PROVIDED RECORDS
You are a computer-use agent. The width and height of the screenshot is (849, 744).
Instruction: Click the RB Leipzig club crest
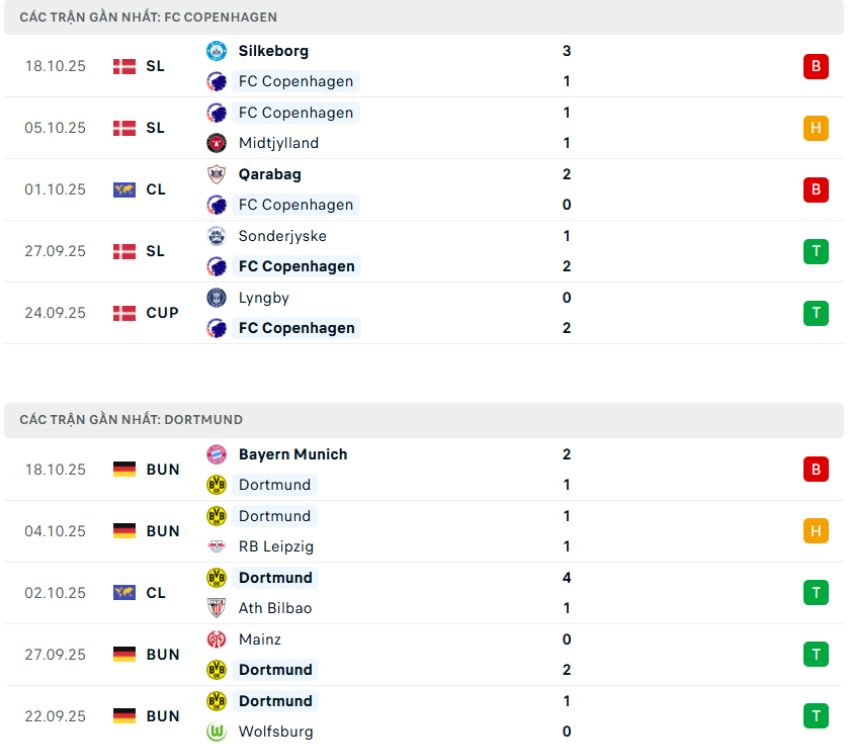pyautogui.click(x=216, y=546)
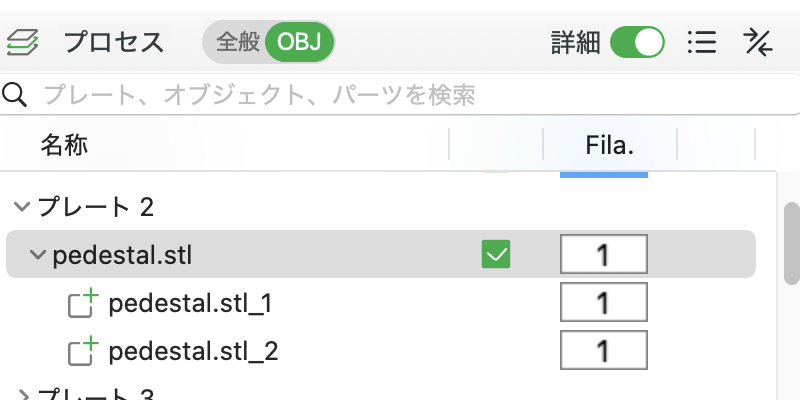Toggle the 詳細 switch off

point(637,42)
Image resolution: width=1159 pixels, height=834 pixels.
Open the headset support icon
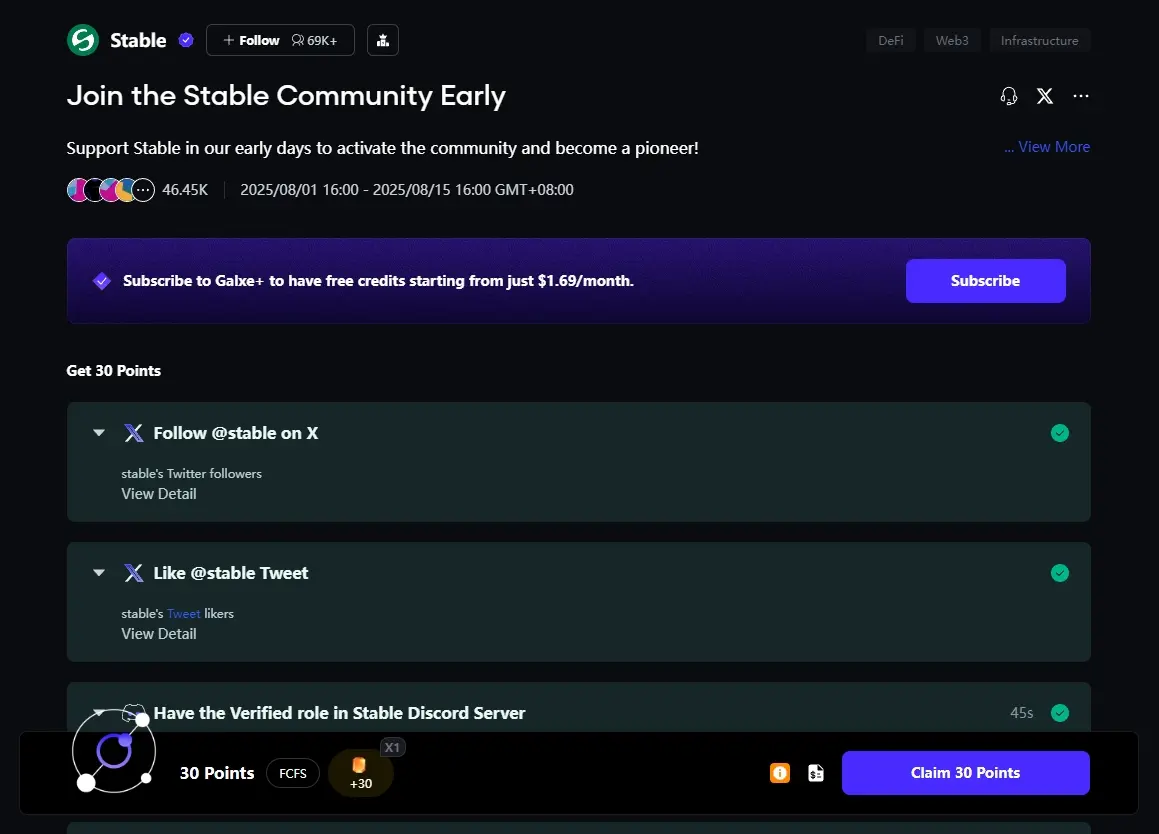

INSTRUCTIONS TO FOLLOW
Could you write out every line above exactly as it stands, with no images?

SOLVED EXERCISE
You are a computer-use agent. The width and height of the screenshot is (849, 744).
Instruction: Click the RB Leipzig club crest
pyautogui.click(x=216, y=546)
Toggle the 詳細 switch off

point(637,42)
Image resolution: width=1159 pixels, height=834 pixels.
Open the headset support icon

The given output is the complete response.